Consider the system of three identical balls A, B, and C, each of mass $m$, forming an equilateral triangle. The system is suspended by a thread from ball A.

Let $T_{thread}$ be the tension in the thread above A. Let $F_{s}$ be the spring force in the springs connecting A to B and A to C. The angle each spring makes with the vertical is $30^\circ$ (since the triangle is equilateral).

For the entire system (A+B+C):
The total downward force is the weight of three balls, $3mg$. For equilibrium, the upward tension must balance this: $$T_{thread} = 3mg$$

For the lower balls (B and C):
They are in equilibrium under gravity ($mg$) and the spring forces. The vertical component of the spring force from A balances the weight of B (and similarly for C). $$F_s \cos(30^\circ) = mg$$

When the thread is cut, the tension $T_{thread}$ instantaneously becomes zero. However, the spring forces do not change instantaneously because the positions of the balls (and thus the extension of the springs) cannot change instantly.

Acceleration of Ball A:
The forces acting on A are:

• Gravity ($mg$) acting downwards.
• Spring force from B ($F_s$) acting downwards and left.
• Spring force from C ($F_s$) acting downwards and right.

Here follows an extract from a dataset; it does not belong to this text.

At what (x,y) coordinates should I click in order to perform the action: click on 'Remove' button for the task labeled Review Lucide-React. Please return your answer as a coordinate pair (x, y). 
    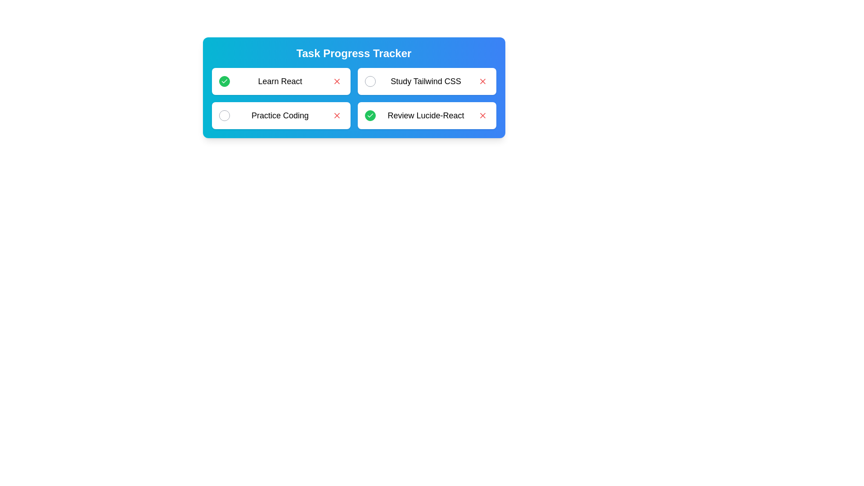
    Looking at the image, I should click on (482, 115). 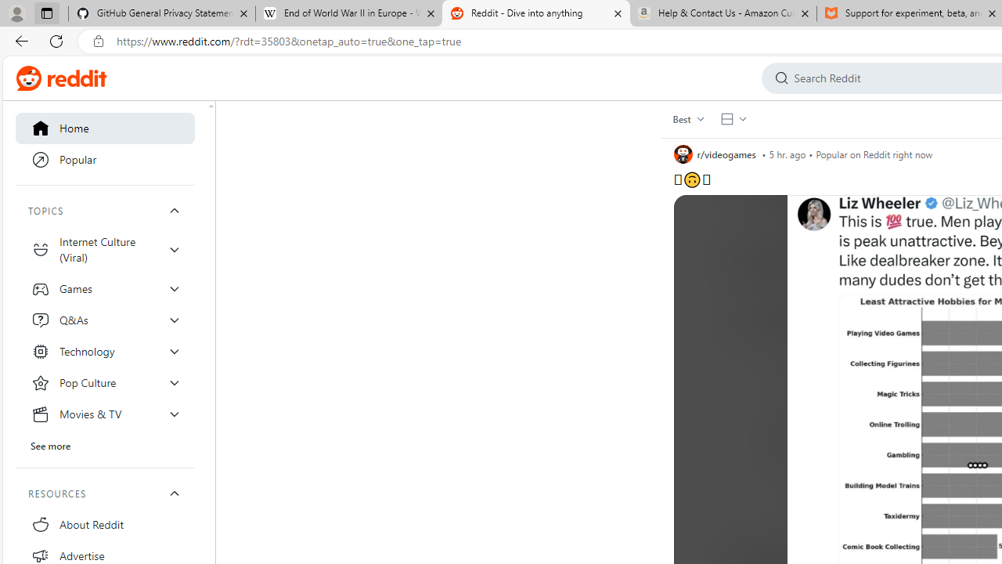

The net force on A ($F_{net, A}$) is the vector sum of these forces. By symmetry, the horizontal components of the spring forces cancel out. The vertical components add to gravity.

$$F_{net, A} = mg + 2 F_s \cos(30^\circ)$$

From our initial equilibrium analysis, we know that $2 F_s \cos(30^\circ)$ represents the upward force that was holding B and C, which equals $2mg$. Alternatively, looking at the free body diagram of A before the cut: $T_{thread} = mg + 2 F_s \cos(30^\circ)$. Since $T_{thread} = 3mg$, the downward spring contribution is $2mg$.

Substituting this back: $$F_{net, A} = mg + 2mg = 3mg \quad (\text{downwards})$$ $$a_A = \frac{F_{net, A}}{m} = \frac{3mg}{m} = 3g \quad (\text{downwards})$$

For balls B and C, the forces acting are gravity ($mg$ downwards) and the spring forces. Since the spring forces have not changed instantaneously, the net force on B and C remains exactly what it was before the thread was cut.

Before the cut, B and C were in equilibrium ($F_{net} = 0$). Immediately after the cut, the forces are identical. $$F_{net, B} = 0 \quad \text{and} \quad F_{net, C} = 0$$ Therefore, their initial accelerations are vanishingly small (zero).

Correct Answer: Acceleration of the upper ball is $3g$ downwards and the accelerations of the lower balls are vanishingly small.